Extra session where I ran to in this slot after previous one ended very early. This one is on storage pools and spaces. Speaker has a Dell 1U server with a bunch of internal unallocated disks. Uses PSH to:
- New-StoragePool (Get-StorageSubsystem and Get-PhysicalDisk) The command pools all un-pooled disks. The disks appear from Disk Manager because they are pooled.
- A space (which is a virtual disk) is created: New-VirtualDisk
- Initialize-Disk is run to initialise it.
- New-Partition formats the disk which is visible in disk manager and can be explored.
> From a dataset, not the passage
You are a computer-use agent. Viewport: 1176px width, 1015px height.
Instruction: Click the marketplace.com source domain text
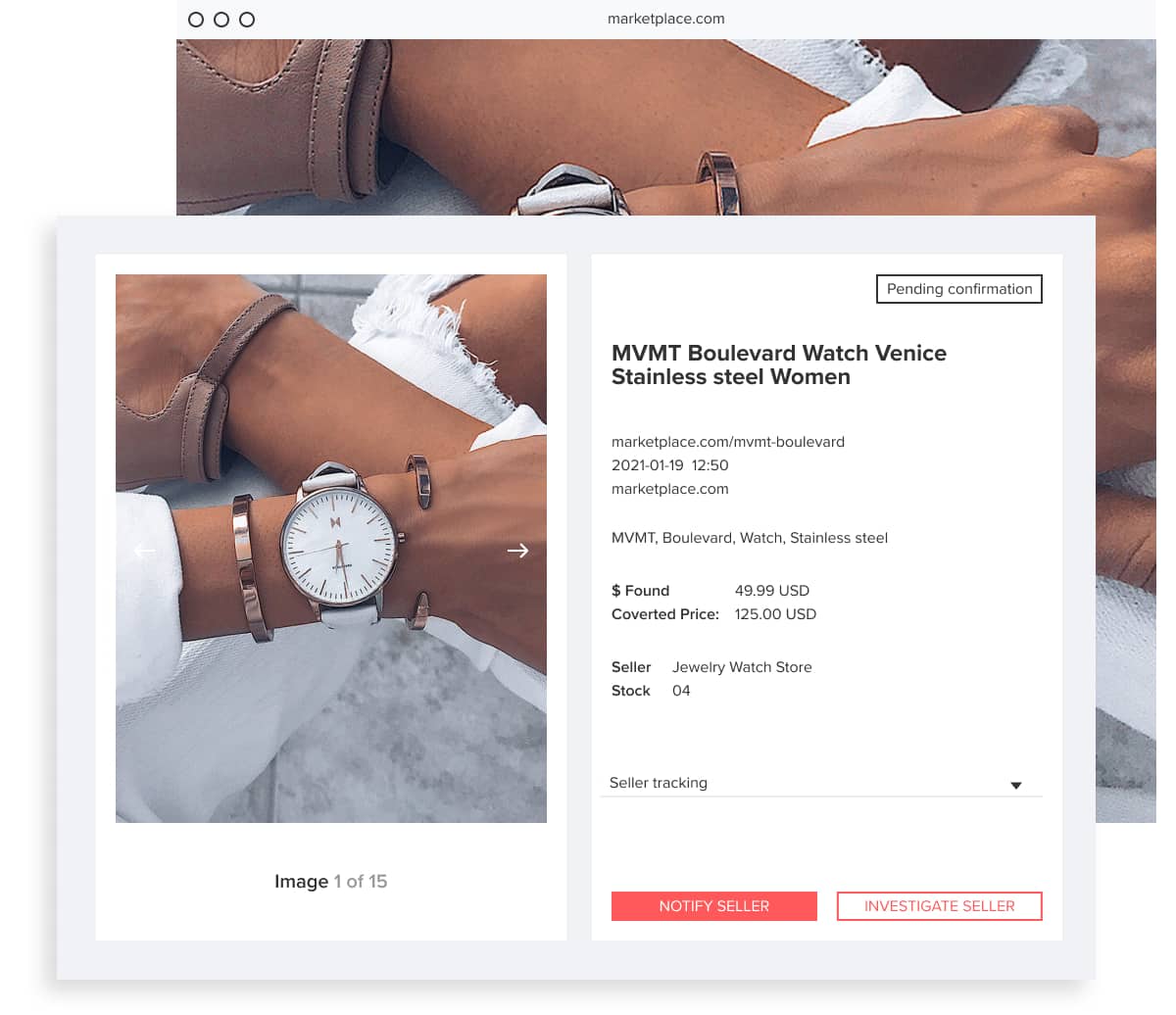pyautogui.click(x=670, y=489)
Note that it has a drive letter.
Optimized Space Utilisation
- On-demand provisioning with trim (h/w command that gives space back to the pool when files are deleted) support – for NTFS, Hyper-V, and apps like SQL.
- Elastic capacity expansion by just adding more disks. You’ll get alerts when nearly full.
- Defrag optimized to work with Storage Pools
Resiliency:
- Mirrored spaces and Parity Spaces with integrated journaling supported.
- Per-pool hot spare disk supported
- Application driven intelligent error correction: SQL and Exchange should be able to take advantage of this.
Not very well explained – sorry.
Demo: he plays a video that is stored on a resilient space and pulls a disk from it. The video is uninterrupted.
Spaces have granular access control. Could be good for multi-tenant deployment – I’m hesitant of that because it means giving visibility of the back end system to untrusted customers (rule #1 is users are stupid).
You can base SLA on the type of disks in your JBOD, e.g. SSD, 15K or SATA. Your JBOD could be connected to a bunch of servers. They can create spaces for themselves. E.g. a file server could have spaces, and use the disk space to store clustered VMs.